Maupin calls the book "a smaller, more personal novel than I've written in the past," and noted that "I've tried to focus on the dailiness of life – which I think is very interesting. The small details that add up to our lives, and how people who thought they were going to be dead 20 years ago are facing mortality by natural causes."

==Critical reception==
Philip Mayard of KQED, the San Francisco Bay Area PBS affiliate, said, "[I]t's a genuine thrill to find out what's been going on in the lives of these and all of Maupin's other relentlessly lovable characters. Even if you've never read any of Armistead's books, Michael Tolliver Lives is still a fabulous read ... This book is Armistead at his very best. In this humble scribe's opinion, there isn't an author around that can, with so few words, capture the essence of a character like Maupin."

David Leavitt of The New York Times observed, "Like its predecessors, Michael Tolliver Lives is a novel only in the loosest sense of the term. The chapters are independent yet interdependent, flowing into one another gracefully while remaining very much singular entities ... All this is rendered with balance, good humor and compassion.

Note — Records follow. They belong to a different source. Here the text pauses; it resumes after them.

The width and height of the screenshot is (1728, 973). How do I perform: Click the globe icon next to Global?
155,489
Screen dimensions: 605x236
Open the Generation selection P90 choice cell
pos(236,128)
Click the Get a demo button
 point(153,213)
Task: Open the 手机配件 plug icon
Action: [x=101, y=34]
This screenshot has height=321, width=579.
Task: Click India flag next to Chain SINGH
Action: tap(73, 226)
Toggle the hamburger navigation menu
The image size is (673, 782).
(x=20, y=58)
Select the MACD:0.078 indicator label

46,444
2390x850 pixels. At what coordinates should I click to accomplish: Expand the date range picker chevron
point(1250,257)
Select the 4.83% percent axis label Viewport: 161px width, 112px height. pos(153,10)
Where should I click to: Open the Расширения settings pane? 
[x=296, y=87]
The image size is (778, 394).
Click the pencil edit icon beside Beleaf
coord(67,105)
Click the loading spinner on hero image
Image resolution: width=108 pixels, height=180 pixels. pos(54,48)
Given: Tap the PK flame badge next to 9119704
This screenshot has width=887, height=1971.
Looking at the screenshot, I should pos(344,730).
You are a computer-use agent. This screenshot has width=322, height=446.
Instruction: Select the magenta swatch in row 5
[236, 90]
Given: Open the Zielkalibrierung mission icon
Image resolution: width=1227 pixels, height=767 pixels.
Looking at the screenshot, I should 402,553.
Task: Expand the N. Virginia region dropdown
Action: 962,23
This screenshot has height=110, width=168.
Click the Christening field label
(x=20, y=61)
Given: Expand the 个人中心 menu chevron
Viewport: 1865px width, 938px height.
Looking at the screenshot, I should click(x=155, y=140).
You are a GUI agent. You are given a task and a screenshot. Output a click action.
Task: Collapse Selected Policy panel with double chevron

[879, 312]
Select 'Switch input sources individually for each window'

And indeed, if I have a complaint about Michael Tolliver Lives, it may be that for all the pleasure it takes in its own transgressiveness, it comes off as a little too nice ... Despite this, the book is great fun to read. Maupin is a master at sustained and sustaining comic turns."

David L. Ulin of the Los Angeles Times said, "Here, we get a glimpse of what Maupin, at his best, has always done: linked the individual and the collective story, unfolded his narrative against the backdrop of larger events. It's the novel as social history, an aesthetic reminiscent of Balzac, and if Maupin doesn't write with that degree of depth, he does know how to seed a story ... Unfortunately ... the novel remains flat in some essential way ... it's hard to escape the feeling that Maupin is drifting across the surface, letting our familiarity with Michael do much of the narrative work ... Maupin goes out of his way to bring back the original Tales of the City characters along with their respective partners and progeny ... Yet, if for longtime readers these interactions add an air of comfort, they also seem vestigial, even forced. This is particularly true of Mary Ann, who centered the original series and broke up the band, as it were, when she left for New York at the end of Sure of You. Her cameo here feels unlikely, gratuitous even, a tacked-on bit of resolution in a narrative universe that has always thrived on an open-ended edge of possibility."

Philip Hensher of The Observer said, "Michael Tolliver Lives is a sad spectacle; the sight of a novelist who remembers that he used to be lovable and trying to remember how he did it ... The charm of the series was always one of escape; in this sad and unappealingly thin book, what we discover is that the pleasures of Arcadia are pretty much like the pleasures of Clapham. That's honestly not what anyone wants to hear."